----- Records supplied

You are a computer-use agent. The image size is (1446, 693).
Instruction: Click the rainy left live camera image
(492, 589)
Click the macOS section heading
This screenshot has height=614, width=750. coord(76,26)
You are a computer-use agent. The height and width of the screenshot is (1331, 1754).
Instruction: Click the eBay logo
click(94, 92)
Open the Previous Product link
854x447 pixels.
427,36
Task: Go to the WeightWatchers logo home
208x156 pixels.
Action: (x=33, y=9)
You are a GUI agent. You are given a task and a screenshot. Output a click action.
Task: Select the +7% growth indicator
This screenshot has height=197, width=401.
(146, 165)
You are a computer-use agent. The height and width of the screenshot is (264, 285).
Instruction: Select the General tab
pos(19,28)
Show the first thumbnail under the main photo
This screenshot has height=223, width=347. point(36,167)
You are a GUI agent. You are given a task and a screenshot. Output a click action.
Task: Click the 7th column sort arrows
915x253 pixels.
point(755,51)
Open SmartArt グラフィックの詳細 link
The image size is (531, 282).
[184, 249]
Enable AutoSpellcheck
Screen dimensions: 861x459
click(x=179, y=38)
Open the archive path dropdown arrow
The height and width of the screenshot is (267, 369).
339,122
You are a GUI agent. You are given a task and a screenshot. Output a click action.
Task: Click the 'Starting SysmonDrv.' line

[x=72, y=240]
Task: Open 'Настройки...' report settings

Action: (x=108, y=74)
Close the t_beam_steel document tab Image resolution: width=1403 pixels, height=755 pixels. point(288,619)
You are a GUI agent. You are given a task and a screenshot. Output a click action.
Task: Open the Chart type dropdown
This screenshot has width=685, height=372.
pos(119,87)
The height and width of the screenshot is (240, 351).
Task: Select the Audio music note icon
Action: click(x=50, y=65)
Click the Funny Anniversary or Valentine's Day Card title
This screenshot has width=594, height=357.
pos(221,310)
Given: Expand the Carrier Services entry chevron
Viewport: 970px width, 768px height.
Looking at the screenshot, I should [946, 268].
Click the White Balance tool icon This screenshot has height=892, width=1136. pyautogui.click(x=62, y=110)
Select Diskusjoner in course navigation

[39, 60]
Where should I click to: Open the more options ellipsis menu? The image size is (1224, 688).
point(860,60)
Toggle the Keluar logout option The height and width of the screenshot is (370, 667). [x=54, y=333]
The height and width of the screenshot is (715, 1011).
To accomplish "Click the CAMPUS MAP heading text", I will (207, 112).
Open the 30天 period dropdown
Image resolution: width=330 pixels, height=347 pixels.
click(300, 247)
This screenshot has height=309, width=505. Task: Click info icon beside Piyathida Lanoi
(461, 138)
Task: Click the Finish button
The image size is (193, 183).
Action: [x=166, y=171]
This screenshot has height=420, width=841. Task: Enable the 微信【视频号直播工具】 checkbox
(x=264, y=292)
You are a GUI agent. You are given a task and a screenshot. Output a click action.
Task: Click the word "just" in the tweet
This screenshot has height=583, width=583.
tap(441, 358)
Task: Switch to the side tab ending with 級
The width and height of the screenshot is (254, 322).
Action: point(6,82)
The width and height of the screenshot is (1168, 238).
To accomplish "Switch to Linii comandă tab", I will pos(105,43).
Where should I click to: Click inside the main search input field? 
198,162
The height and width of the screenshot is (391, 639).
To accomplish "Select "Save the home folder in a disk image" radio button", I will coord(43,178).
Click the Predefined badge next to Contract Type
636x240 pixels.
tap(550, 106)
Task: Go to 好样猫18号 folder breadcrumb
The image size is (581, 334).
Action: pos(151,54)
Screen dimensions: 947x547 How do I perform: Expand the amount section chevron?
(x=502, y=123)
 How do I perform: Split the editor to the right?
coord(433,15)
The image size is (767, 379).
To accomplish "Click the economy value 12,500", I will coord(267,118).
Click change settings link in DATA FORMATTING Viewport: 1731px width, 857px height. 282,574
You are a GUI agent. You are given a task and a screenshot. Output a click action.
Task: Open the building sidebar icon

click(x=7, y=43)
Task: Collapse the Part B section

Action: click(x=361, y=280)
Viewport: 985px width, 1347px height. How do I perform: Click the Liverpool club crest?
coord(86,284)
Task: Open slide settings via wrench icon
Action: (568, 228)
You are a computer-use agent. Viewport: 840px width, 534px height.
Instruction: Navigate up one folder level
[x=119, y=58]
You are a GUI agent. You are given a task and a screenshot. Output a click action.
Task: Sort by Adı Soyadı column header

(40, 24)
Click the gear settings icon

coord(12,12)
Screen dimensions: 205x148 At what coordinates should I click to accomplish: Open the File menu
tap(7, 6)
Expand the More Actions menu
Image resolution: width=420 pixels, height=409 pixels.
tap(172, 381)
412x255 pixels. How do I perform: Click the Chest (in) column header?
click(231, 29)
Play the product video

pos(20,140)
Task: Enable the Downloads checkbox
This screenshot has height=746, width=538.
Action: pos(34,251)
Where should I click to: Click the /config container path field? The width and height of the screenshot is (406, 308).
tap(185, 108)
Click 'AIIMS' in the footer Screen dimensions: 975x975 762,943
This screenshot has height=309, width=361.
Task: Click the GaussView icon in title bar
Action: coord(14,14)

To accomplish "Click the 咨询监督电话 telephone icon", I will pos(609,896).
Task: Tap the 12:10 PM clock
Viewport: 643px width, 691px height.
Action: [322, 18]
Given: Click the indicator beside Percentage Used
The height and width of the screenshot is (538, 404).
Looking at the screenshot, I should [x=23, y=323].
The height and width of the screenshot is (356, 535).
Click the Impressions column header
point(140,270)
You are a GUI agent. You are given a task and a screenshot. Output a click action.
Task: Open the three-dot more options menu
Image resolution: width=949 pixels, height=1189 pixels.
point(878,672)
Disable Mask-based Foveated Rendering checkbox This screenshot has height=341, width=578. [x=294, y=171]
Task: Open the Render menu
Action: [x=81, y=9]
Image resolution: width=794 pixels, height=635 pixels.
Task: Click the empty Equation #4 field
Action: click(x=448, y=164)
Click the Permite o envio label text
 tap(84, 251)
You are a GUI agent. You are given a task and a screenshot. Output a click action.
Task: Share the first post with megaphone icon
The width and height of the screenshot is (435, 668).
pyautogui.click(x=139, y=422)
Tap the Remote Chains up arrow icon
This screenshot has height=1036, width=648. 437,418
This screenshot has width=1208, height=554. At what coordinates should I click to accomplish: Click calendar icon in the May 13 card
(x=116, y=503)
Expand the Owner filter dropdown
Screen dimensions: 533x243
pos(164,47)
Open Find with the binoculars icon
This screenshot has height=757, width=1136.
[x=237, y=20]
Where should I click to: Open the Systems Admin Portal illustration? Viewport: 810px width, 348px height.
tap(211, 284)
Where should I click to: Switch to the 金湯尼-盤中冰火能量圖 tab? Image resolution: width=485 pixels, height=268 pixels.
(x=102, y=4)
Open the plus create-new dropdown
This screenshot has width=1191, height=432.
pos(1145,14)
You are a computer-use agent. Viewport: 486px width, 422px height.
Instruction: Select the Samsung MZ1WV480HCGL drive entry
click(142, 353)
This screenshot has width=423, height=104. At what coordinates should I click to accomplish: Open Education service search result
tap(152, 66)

----------

*Problem to solve:*
The full set of records must be transcribed character for character.

*Written answer:*
You are a computer-use agent. The image size is (1446, 693).
Instruction: Click the rainy left live camera image
(492, 589)
Click the macOS section heading
This screenshot has height=614, width=750. coord(76,26)
You are a computer-use agent. The height and width of the screenshot is (1331, 1754).
Instruction: Click the eBay logo
click(94, 92)
Open the Previous Product link
854x447 pixels.
427,36
Task: Go to the WeightWatchers logo home
208x156 pixels.
Action: (x=33, y=9)
You are a GUI agent. You are given a task and a screenshot. Output a click action.
Task: Select the +7% growth indicator
This screenshot has height=197, width=401.
(146, 165)
You are a computer-use agent. The height and width of the screenshot is (264, 285).
Instruction: Select the General tab
pos(19,28)
Show the first thumbnail under the main photo
This screenshot has height=223, width=347. point(36,167)
You are a GUI agent. You are given a task and a screenshot. Output a click action.
Task: Click the 7th column sort arrows
915x253 pixels.
point(755,51)
Open SmartArt グラフィックの詳細 link
The image size is (531, 282).
[184, 249]
Enable AutoSpellcheck
Screen dimensions: 861x459
click(x=179, y=38)
Open the archive path dropdown arrow
The height and width of the screenshot is (267, 369).
339,122
You are a GUI agent. You are given a task and a screenshot. Output a click action.
Task: Click the 'Starting SysmonDrv.' line

[x=72, y=240]
Task: Open 'Настройки...' report settings

Action: (x=108, y=74)
Close the t_beam_steel document tab Image resolution: width=1403 pixels, height=755 pixels. point(288,619)
You are a GUI agent. You are given a task and a screenshot. Output a click action.
Task: Open the Chart type dropdown
This screenshot has width=685, height=372.
pos(119,87)
The height and width of the screenshot is (240, 351).
Task: Select the Audio music note icon
Action: click(x=50, y=65)
Click the Funny Anniversary or Valentine's Day Card title
This screenshot has width=594, height=357.
pos(221,310)
Given: Expand the Carrier Services entry chevron
Viewport: 970px width, 768px height.
Looking at the screenshot, I should [946, 268].
Click the White Balance tool icon This screenshot has height=892, width=1136. pyautogui.click(x=62, y=110)
Select Diskusjoner in course navigation

[39, 60]
Where should I click to: Open the more options ellipsis menu? The image size is (1224, 688).
point(860,60)
Toggle the Keluar logout option The height and width of the screenshot is (370, 667). [x=54, y=333]
The height and width of the screenshot is (715, 1011).
To accomplish "Click the CAMPUS MAP heading text", I will (207, 112).
Open the 30天 period dropdown
Image resolution: width=330 pixels, height=347 pixels.
click(300, 247)
This screenshot has height=309, width=505. Task: Click info icon beside Piyathida Lanoi
(461, 138)
Task: Click the Finish button
The image size is (193, 183).
Action: [x=166, y=171]
This screenshot has height=420, width=841. Task: Enable the 微信【视频号直播工具】 checkbox
(x=264, y=292)
You are a GUI agent. You are given a task and a screenshot. Output a click action.
Task: Click the word "just" in the tweet
This screenshot has height=583, width=583.
tap(441, 358)
Task: Switch to the side tab ending with 級
The width and height of the screenshot is (254, 322).
Action: point(6,82)
The width and height of the screenshot is (1168, 238).
To accomplish "Switch to Linii comandă tab", I will pos(105,43).
Where should I click to: Click inside the main search input field? 
198,162
The height and width of the screenshot is (391, 639).
To accomplish "Select "Save the home folder in a disk image" radio button", I will coord(43,178).
Click the Predefined badge next to Contract Type
636x240 pixels.
tap(550, 106)
Task: Go to 好样猫18号 folder breadcrumb
The image size is (581, 334).
Action: pos(151,54)
Screen dimensions: 947x547 How do I perform: Expand the amount section chevron?
(x=502, y=123)
 How do I perform: Split the editor to the right?
coord(433,15)
The image size is (767, 379).
To accomplish "Click the economy value 12,500", I will coord(267,118).
Click change settings link in DATA FORMATTING Viewport: 1731px width, 857px height. 282,574
You are a GUI agent. You are given a task and a screenshot. Output a click action.
Task: Open the building sidebar icon

click(x=7, y=43)
Task: Collapse the Part B section

Action: click(x=361, y=280)
Viewport: 985px width, 1347px height. How do I perform: Click the Liverpool club crest?
coord(86,284)
Task: Open slide settings via wrench icon
Action: (568, 228)
You are a computer-use agent. Viewport: 840px width, 534px height.
Instruction: Navigate up one folder level
[x=119, y=58]
You are a GUI agent. You are given a task and a screenshot. Output a click action.
Task: Sort by Adı Soyadı column header

(40, 24)
Click the gear settings icon

coord(12,12)
Screen dimensions: 205x148 At what coordinates should I click to accomplish: Open the File menu
tap(7, 6)
Expand the More Actions menu
Image resolution: width=420 pixels, height=409 pixels.
tap(172, 381)
412x255 pixels. How do I perform: Click the Chest (in) column header?
click(231, 29)
Play the product video

pos(20,140)
Task: Enable the Downloads checkbox
This screenshot has height=746, width=538.
Action: pos(34,251)
Where should I click to: Click the /config container path field? The width and height of the screenshot is (406, 308).
tap(185, 108)
Click 'AIIMS' in the footer Screen dimensions: 975x975 762,943
This screenshot has height=309, width=361.
Task: Click the GaussView icon in title bar
Action: coord(14,14)

To accomplish "Click the 咨询监督电话 telephone icon", I will pos(609,896).
Task: Tap the 12:10 PM clock
Viewport: 643px width, 691px height.
Action: [322, 18]
Given: Click the indicator beside Percentage Used
The height and width of the screenshot is (538, 404).
Looking at the screenshot, I should [x=23, y=323].
The height and width of the screenshot is (356, 535).
Click the Impressions column header
point(140,270)
You are a GUI agent. You are given a task and a screenshot. Output a click action.
Task: Open the three-dot more options menu
Image resolution: width=949 pixels, height=1189 pixels.
point(878,672)
Disable Mask-based Foveated Rendering checkbox This screenshot has height=341, width=578. [x=294, y=171]
Task: Open the Render menu
Action: [x=81, y=9]
Image resolution: width=794 pixels, height=635 pixels.
Task: Click the empty Equation #4 field
Action: click(x=448, y=164)
Click the Permite o envio label text
 tap(84, 251)
You are a GUI agent. You are given a task and a screenshot. Output a click action.
Task: Share the first post with megaphone icon
The width and height of the screenshot is (435, 668).
pyautogui.click(x=139, y=422)
Tap the Remote Chains up arrow icon
This screenshot has height=1036, width=648. 437,418
This screenshot has width=1208, height=554. At what coordinates should I click to accomplish: Click calendar icon in the May 13 card
(x=116, y=503)
Expand the Owner filter dropdown
Screen dimensions: 533x243
pos(164,47)
Open Find with the binoculars icon
This screenshot has height=757, width=1136.
[x=237, y=20]
Where should I click to: Open the Systems Admin Portal illustration? Viewport: 810px width, 348px height.
tap(211, 284)
Where should I click to: Switch to the 金湯尼-盤中冰火能量圖 tab? Image resolution: width=485 pixels, height=268 pixels.
(x=102, y=4)
Open the plus create-new dropdown
This screenshot has width=1191, height=432.
pos(1145,14)
You are a computer-use agent. Viewport: 486px width, 422px height.
Instruction: Select the Samsung MZ1WV480HCGL drive entry
click(142, 353)
This screenshot has width=423, height=104. At what coordinates should I click to accomplish: Open Education service search result
tap(152, 66)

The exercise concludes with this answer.